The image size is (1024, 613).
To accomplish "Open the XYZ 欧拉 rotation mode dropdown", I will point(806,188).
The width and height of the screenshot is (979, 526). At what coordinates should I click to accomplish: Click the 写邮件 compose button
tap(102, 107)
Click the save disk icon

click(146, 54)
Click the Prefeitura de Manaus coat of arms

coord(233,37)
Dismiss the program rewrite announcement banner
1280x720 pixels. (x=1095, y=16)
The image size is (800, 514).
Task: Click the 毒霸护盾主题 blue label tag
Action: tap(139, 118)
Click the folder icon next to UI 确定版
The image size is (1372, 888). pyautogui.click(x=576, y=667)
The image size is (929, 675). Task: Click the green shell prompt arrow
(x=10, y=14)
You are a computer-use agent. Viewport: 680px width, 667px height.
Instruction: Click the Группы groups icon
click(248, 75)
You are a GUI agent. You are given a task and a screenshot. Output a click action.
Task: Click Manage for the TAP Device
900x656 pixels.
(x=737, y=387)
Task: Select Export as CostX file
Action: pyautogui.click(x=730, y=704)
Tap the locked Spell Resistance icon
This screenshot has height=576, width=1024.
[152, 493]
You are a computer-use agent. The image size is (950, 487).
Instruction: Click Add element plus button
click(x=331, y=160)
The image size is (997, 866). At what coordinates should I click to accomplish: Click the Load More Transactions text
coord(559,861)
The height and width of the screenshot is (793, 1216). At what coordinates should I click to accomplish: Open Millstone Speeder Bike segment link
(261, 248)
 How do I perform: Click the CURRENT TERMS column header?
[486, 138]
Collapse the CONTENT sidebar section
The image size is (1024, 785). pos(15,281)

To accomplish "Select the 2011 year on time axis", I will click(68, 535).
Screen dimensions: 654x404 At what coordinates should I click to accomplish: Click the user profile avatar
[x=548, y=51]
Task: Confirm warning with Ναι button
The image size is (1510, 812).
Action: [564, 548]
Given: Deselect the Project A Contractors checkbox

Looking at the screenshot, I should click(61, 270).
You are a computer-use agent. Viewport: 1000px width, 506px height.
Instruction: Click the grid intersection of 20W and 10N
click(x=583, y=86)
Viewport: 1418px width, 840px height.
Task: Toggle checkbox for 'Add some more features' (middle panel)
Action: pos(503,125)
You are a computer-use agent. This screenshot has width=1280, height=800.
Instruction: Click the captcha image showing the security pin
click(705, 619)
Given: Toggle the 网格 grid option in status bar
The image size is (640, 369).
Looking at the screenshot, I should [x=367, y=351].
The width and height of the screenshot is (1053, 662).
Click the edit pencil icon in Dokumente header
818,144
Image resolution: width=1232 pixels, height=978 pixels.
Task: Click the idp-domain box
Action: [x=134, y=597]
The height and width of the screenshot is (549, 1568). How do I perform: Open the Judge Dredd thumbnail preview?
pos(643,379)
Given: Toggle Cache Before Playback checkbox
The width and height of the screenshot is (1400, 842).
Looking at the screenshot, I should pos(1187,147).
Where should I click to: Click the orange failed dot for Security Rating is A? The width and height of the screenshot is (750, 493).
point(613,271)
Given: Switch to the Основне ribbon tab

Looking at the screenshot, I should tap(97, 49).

..........

* _Exercise requirements_
Show the lines of the material that contain the word "will".

* _Written reply_
To accomplish "Open the XYZ 欧拉 rotation mode dropdown", I will point(806,188).
To accomplish "Select the 2011 year on time axis", I will click(68, 535).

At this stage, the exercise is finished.